Keberanian Khaulah teruji ketika dia
dan beberapa mujahidah tertawan musuh dalam peperangan Sahura. Mereka dikurung
dan dikawal ketat selama beberapa hari. Walaupun agak mustahil untuk melepaskan
diri, namun Khaulah tidak mau menyerah dan terus menyemangati
sahabat-sahabatnya. Katanya, “Kalian yang berjuang di jalan Allah, apakah
kalian mau menjadi tukang pijit orang-orang Romawi? Mau menjadi budak
orang-orang kafir? Dimana harga diri kalian sebagai pejuang yang ingin
mendapatkan surga Allah? Dimana kehormatan kalian sebagai Muslimah? Lebih baik
kita mati daripada menjadi budak orang-orang Romawi!”
Demikianlah Khaulah terus membakar
semangat para Muslimah sampai mereka pun bulat tekad melawan tentara musuh yang
mengawal mereka. Rela mereka mati syahid jika gagal melarikan diri. “Janganlah
saudari sekali-kali gentar dan takut. Patahkan tombak mereka, hancurkan pedang
mereka, perbanyak takbir serta kuatkan hati. Insya Allah pertolongan Allah
sudah dekat.
Dikisahkan bahwa akhirnya, karena
keyakinan mereka, Khaulah dan kawan-kawannya berhasil melarikan diri dari
kurungan musuh! Subhanallah…
Nailah si Cantik yang Pemberani
Nailah binti al-Farafishah adalah
istri Khalifah Ustman bin Affan. Dia terkenal cantik dan pandai. Bahkan
suaminya sendiri memujinya begini: “Saya tidak menemui seorang wanita yang
lebih sempurna akalnya dari dirinya. Saya tidak segan apabila ia mengalahkan
akalku.” Subhanallah!
Mereka menikah di Madinah
al-Munawwarah dan sejak itu Ustman kagum pada tutur kata dan keahlian Nailah di
bidang sastra.
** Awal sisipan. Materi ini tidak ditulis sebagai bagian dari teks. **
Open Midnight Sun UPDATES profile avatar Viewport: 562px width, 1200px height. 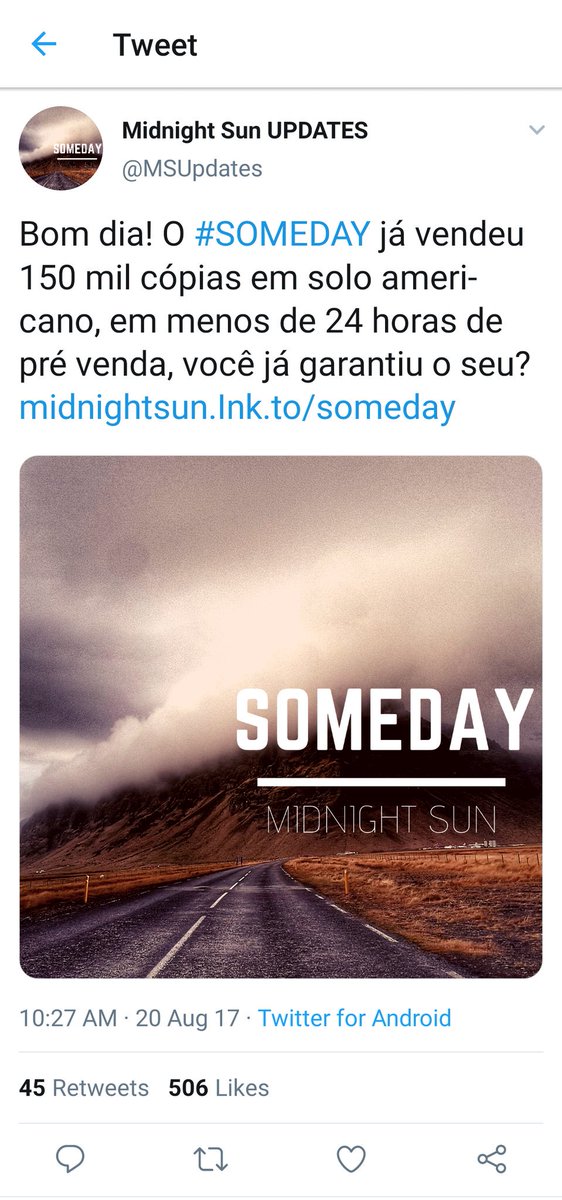click(61, 148)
Karena cintanya, Ustman paling senang memberikan hadiah untuk
istrinya itu. Mereka punya satu orang anak perempuan, Maryan binti Ustman.
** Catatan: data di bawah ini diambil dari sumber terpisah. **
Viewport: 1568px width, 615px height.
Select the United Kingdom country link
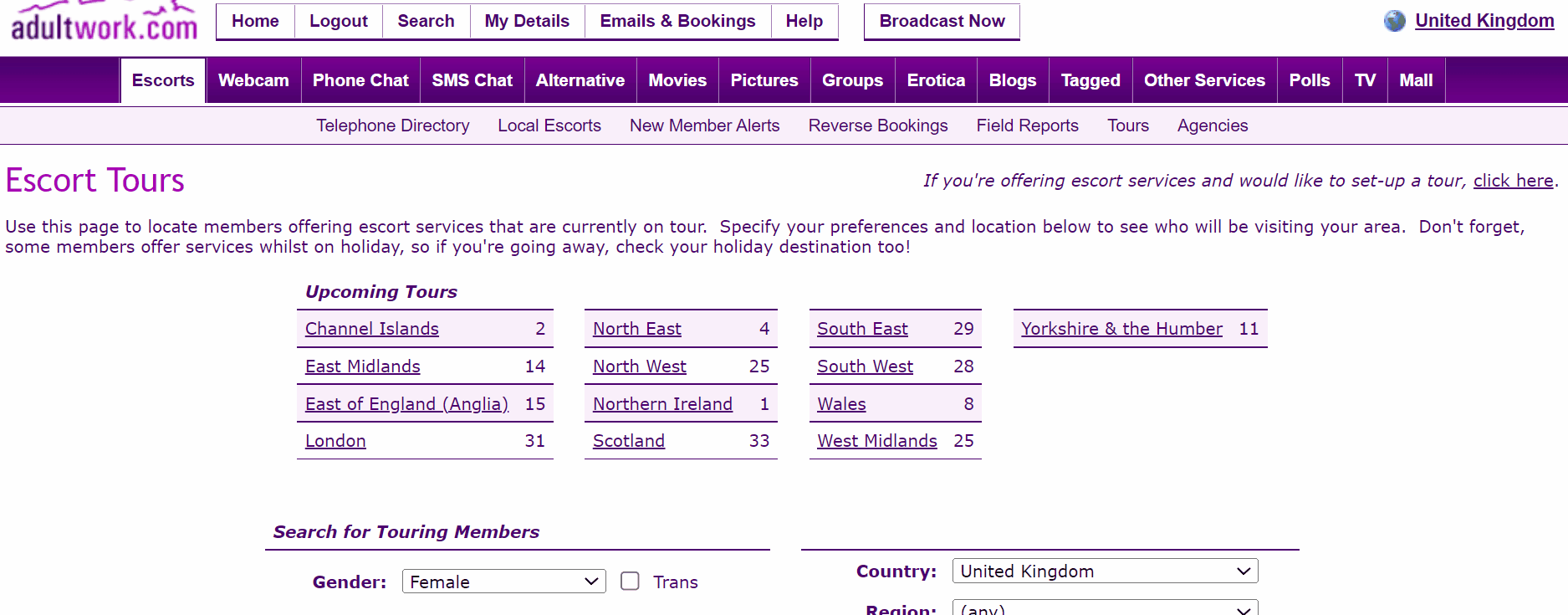pyautogui.click(x=1484, y=21)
Ketika terjadi fitnah yang memecah
belah umat Islam pada tahun 35 Hijriyah, Nailah ikut mengangkat pedang untuk
membela suaminya. Seorang musuh menerobos masuk dan menyerang dengan pedang
pada saat Ustman sedang memegang mushaf atau Al Qur’an. Tetesan darahnya jatuh
pada ayat 137 surah Al Baqarah yang berbunyi, “Maka Allah akan memelihara
engkau dari mereka.”
Seseorang pemberontak lain masuk
dengan pedang terhunus. Nailah berhasil merebut pedang itu namun si musuh
kembali merampas senjata itu, dan menyebabkan jari-jari Nailah terputus Ustman
syahid karena sabetan pedang pemberontak. Air mata Nailah tumpah ruah saat
memangku jenazah sang suami. Ketika kemudian ada musuh yang dengan penuh
kebencian menampari wajah Ustman yang sudah wafat itu, Nailah lalu berdoa,
“Semoga Allah menjadikan tanganmu kering, membutakan matamu dan tidak ada
ampunan atas dosa-dosamu!”
Dikisahkan dalam sejarah bahwa si
penampar itu keluar dari rumah Ustman dalam keadaan tangannya menjadi kering
dan matanya buta!
Sesudah Ustman wafat, Nailah
berkabung selama 4 bulan 10 hari. Ia tak berdandan dan berhias dan tidak
meninggalkan rumah Ustman ke rumah ayahnya.
Nailah memandang kesetiaan terhadap
suaminya sepeninggalnya lebih berpengaruh dan lebih besar dari apa yang
dilihatnya terhadap ayahnya, saudara perempuannya, ibunya dan juga kerabatnya.
Ia selalu mendahulukan keutamaannya, mengingat kebaikannya di setiap tempat dan
kesempatan. Ketika Ustman terbunuh, ia mengatakan, “Sungguh kalian telah
membunuhnya padahal ia telah menghidupkan malam dengan Al Qur’an dalam
rangkaian rakaat.”
Subhanallah yah, ternyata umat muslim
juga memiliki jagoan wanita yang memang nyata adanya, semoga kita, para
muslimah dapat mengambil teladan dari mereka, aamiin.